Com o objetivo de aumentar a transparência nesse processo, o senador Ciro Nogueira (Progressistas-PI) apresentou um projeto (PL 4642/2019) que coíbe más práticas na composição da nota ou pontuação de crédito de consumidores de bens e serviços. Na opinião do senador, as instituições que calculam pontuação de crédito não prestam contas sobre quais parâmetros e dados utilizam para formular as notas dos consumidores.

“Se o seu irmão está com dívidas e é mal avaliado, você também vai ficar com uma nota mais baixa, porque concluíram que vocês tiveram a mesma criação. É um critério absurdo”, argumentou.

O projeto estabelece dois tipos de multa a empresas que se utilizarem de práticas irregulares. A primeira é para a empresa que se recuse a fornecer quais dados foram usados para a construção da nota ou não faça a correção de informações comprovadamente erradas sobre o consumidor. Nesse caso, a empresa terá de pagar o valor diário referente a 1% de seu faturamento anual até que a demanda seja atendida.
O segundo tipo de multa será aplicado se for constatado o uso de informações sensíveis ou excessivas para a definição da nota de crédito do consumidor. Nessa situação, será aplicada multa de 5% da receita anual da companhia.

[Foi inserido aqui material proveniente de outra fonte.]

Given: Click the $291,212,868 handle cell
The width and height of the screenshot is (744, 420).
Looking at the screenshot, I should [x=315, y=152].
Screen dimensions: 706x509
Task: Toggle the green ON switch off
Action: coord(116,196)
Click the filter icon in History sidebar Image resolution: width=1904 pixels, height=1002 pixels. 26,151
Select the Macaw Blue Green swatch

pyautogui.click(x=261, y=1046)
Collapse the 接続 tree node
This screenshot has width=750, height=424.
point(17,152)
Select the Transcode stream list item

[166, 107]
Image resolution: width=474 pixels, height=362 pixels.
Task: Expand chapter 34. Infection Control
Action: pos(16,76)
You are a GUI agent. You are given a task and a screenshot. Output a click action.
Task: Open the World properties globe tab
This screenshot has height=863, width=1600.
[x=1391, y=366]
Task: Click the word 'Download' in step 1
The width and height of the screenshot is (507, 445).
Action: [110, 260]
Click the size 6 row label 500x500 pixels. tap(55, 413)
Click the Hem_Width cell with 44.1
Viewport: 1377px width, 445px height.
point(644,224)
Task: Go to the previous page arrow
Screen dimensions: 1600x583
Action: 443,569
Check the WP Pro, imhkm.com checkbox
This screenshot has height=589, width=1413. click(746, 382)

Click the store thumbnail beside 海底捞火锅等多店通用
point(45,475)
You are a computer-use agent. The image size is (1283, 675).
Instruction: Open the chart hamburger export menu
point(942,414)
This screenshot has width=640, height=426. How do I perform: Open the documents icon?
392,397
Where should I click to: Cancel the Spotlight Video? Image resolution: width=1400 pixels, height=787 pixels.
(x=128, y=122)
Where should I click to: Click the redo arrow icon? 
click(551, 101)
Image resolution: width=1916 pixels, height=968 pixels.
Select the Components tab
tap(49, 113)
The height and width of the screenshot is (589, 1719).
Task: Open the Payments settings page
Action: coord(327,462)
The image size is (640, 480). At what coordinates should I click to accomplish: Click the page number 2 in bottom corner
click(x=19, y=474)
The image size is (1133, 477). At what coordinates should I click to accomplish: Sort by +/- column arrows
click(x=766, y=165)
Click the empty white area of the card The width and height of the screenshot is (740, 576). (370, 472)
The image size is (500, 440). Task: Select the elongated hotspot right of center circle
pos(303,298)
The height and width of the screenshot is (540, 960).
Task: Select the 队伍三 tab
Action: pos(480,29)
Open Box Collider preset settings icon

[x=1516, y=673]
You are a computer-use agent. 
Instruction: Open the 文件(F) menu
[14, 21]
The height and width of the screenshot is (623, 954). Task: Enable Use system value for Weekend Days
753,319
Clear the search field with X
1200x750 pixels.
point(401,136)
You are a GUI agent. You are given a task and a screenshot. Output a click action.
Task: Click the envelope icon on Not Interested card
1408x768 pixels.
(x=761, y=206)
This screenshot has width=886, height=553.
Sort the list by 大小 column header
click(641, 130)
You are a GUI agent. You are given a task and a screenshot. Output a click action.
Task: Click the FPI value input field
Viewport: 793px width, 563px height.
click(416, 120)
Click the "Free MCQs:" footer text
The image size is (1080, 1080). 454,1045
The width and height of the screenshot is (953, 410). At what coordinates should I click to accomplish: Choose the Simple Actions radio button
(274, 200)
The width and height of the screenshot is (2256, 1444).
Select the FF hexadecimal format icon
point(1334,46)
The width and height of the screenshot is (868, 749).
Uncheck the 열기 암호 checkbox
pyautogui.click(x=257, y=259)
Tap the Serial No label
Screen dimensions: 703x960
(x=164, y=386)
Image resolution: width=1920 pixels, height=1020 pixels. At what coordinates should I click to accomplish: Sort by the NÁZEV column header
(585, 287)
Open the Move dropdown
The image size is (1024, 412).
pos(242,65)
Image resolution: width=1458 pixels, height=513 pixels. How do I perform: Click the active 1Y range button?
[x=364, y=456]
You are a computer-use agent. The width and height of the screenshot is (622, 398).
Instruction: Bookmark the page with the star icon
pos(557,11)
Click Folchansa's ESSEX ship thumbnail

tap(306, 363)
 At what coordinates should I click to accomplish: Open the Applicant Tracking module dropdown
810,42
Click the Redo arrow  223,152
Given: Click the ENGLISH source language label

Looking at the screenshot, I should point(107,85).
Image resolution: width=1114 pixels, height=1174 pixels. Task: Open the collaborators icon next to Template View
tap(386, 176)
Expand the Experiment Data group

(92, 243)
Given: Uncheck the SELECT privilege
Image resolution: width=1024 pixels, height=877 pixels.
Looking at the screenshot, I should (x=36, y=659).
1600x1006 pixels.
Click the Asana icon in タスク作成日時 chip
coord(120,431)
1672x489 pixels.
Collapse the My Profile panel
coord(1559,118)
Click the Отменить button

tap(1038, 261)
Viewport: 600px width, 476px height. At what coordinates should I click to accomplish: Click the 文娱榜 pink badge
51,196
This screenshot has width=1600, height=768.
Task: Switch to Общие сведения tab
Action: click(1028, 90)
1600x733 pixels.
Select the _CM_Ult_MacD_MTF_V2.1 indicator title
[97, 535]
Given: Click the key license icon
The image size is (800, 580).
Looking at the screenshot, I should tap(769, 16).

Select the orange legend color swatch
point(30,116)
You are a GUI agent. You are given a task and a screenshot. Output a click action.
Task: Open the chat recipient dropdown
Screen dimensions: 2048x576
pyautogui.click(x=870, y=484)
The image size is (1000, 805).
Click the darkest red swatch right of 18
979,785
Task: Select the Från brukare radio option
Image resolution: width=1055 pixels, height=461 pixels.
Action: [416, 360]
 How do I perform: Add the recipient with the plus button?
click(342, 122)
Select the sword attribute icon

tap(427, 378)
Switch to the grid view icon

Foto: Waldemir Barreto/Agência Senado

“O consumidor tem que ter acesso aos dados que influenciam a sua pontuação, até mesmo para melhorar essa nota quando for o caso. Essa transparência é muito importante para todos nós”, afirmou Ciro.

O PL 4642/2019 está em análise na Comissão de Assuntos Econômicos do Senado. Quando aprovado, irá em seguida para a Comissão Transparência e Defesa do Consumidor.